4、定向改良(directed improvement)是育种学中的一种方法,旨在通过特定的选择和培育手段,有针对性地改良植物的某些特定性状。该方法通常结合遗传学、基因组学和分子生物学的先进技术,以提高植物的产量、品质、抗病虫害能力、适应性等。与传统育种相比,定向改良利用分子标记辅助选择(mas)和基因编辑等现代生物技术,直接针对特定的基因或基因位点进行改良,选择速度快且精确度高;可以显著缩短育种周期,有时在几代(几年)内就能完成目标性状的改良;通过精确定位目标基因,提高了选择的准确性和效率,减少了不必要的随机性;可以针对单一或多个特定性状进行精确改良,并且可以通过基因叠加技术实现多性状的同时改良。目前烟草育种过程中广泛使用了定向改良的方法。

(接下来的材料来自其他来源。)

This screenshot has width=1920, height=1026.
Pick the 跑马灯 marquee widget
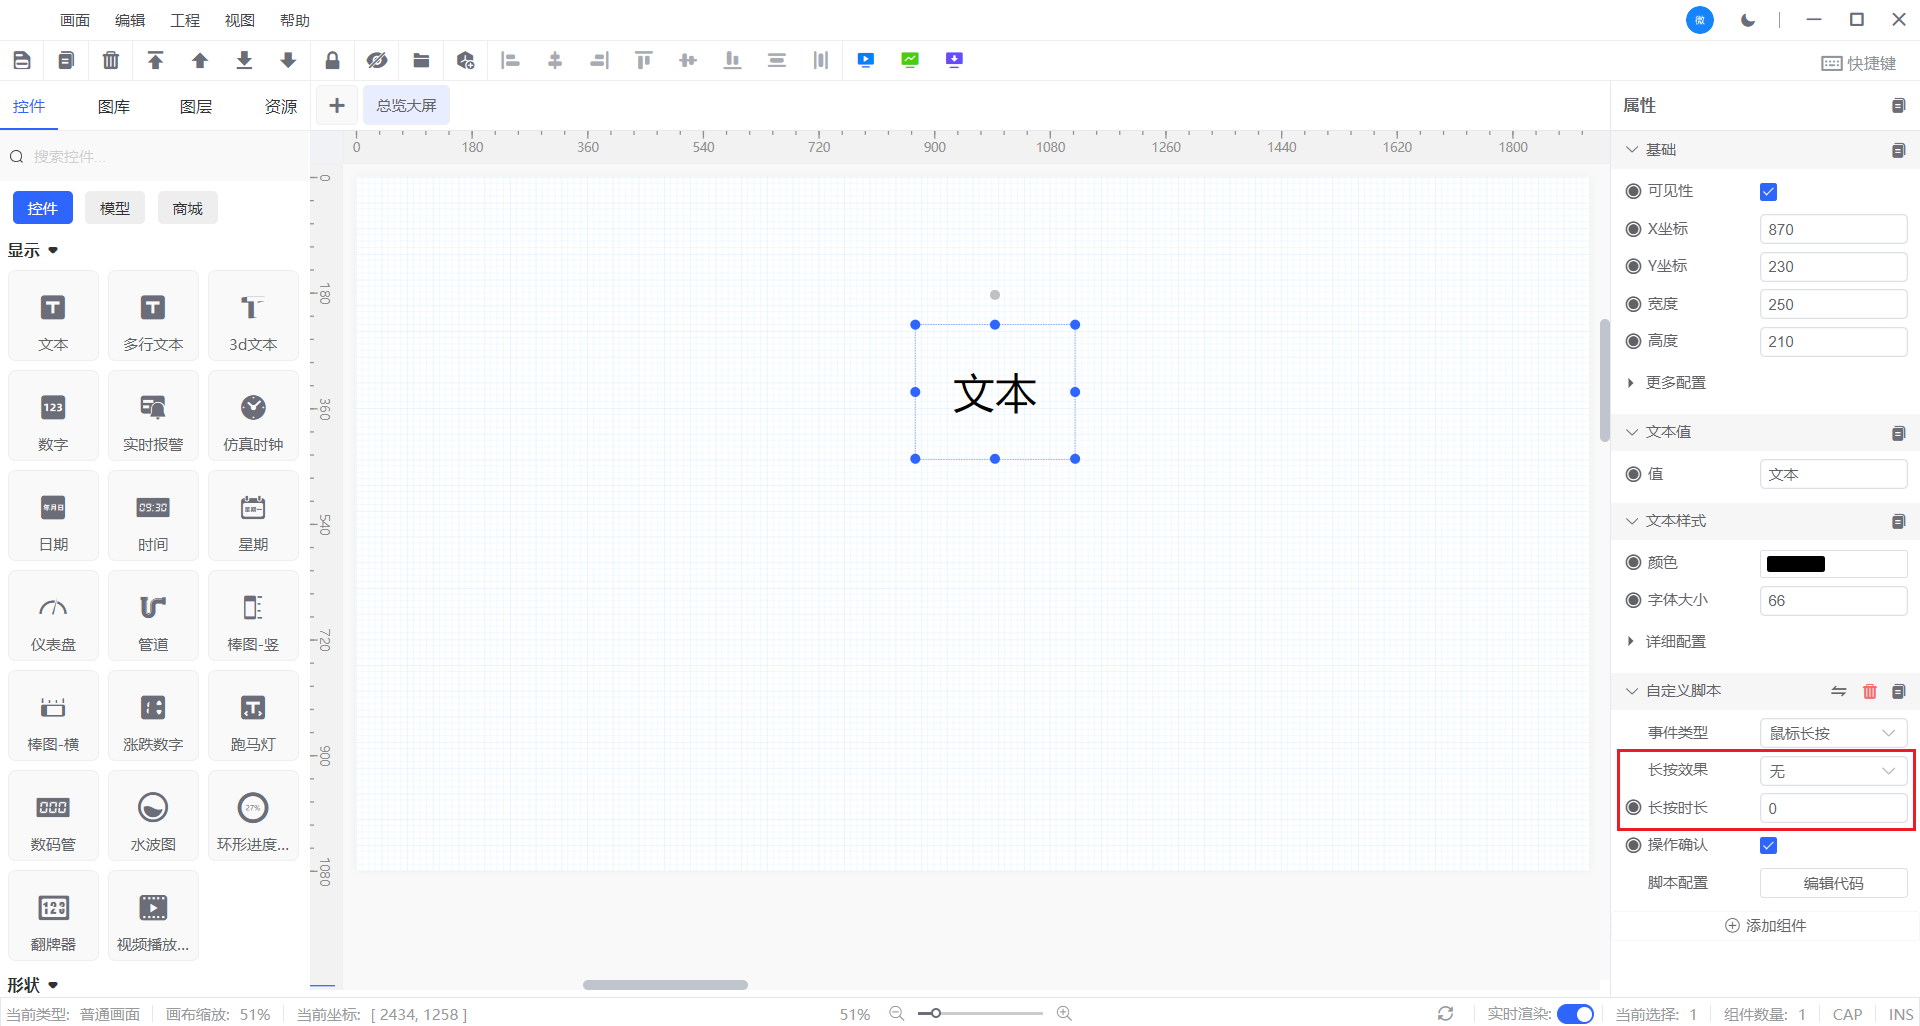coord(253,717)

5、烟草主栽品种定向改良过程中,主栽品种作为轮回亲本,需要用携带1-2个优良性状的供体亲本与轮回亲本多次回交,回交过程中,需要采用背景选择分子标记,选择轮回亲本背景恢复率高的单株。目前烟草定向改良背景选择中使用的基因芯片技术进行轮回亲本对的选择,常用的基因芯片如430k snp基因芯片(张剑锋等,2017)和55k snp芯片等,这些芯片都是基于axiom高密度基因分型策略的固相芯片,在定向育种过程中发挥了积极作用,比如张剑锋等(2017)利用烟草430k snp芯片在24个烟草品种间获得103133个高质量纯合多态性snp位点,其中有926个至8066个位点位于24条染色体上,分布较均匀。品种间聚类分析结果与品种间的系谱关系也基本一致。与烟草育种中使用的ssr等传统分子标记相比,430k snp芯片在多态性标记数量、检测效率和检测结果的可靠性方面都得到了显著提升;余世洲等(2023)也利用涵盖烤烟、晒烟、晾烟、白肋烟、雪茄烟、香料烟、药烟等150多种具有代表性的烟草品种材料的基因型重测序数据,基于公开发表的k326参考基因组,开发出18981个snp位点的高密度固相芯片。高密度固相芯片检测位点数量几万至几百万,适合确定的待测位点,高通量、规模化的基因分型,但位点一旦固定不能增减,检测的灵活性较低,且固相芯片依赖特定的耗材和仪器设备,检测成本也较高,这使得其应用受到限制。
6、在烟草主栽品种单个性状定向改良育种过程中,通常6个月一代,早花技术的发展,使烤烟3-4个月一代成为现实。通常在烟草苗期(3-4片真叶)取样进行前景选择,然后进行遗传背景选择,取样后1-2个月即可获得下一代种子。为达到高效的育种的目的,需要在一个月内获得背景选择的标记分型结果。获得结果时间越短,在降低移栽、杂交等工作量的效果越明显。然而,目前我国大多数烟草小规模育种项目组使用的高密度snp芯片,这种高密度芯片依赖特定的耗材和仪器设备,单个样品的检测成本较高、检测周期长,并且数据量巨大,育种技术人员数据处理困难,难以满足定向育种时效性高、成本低等要求。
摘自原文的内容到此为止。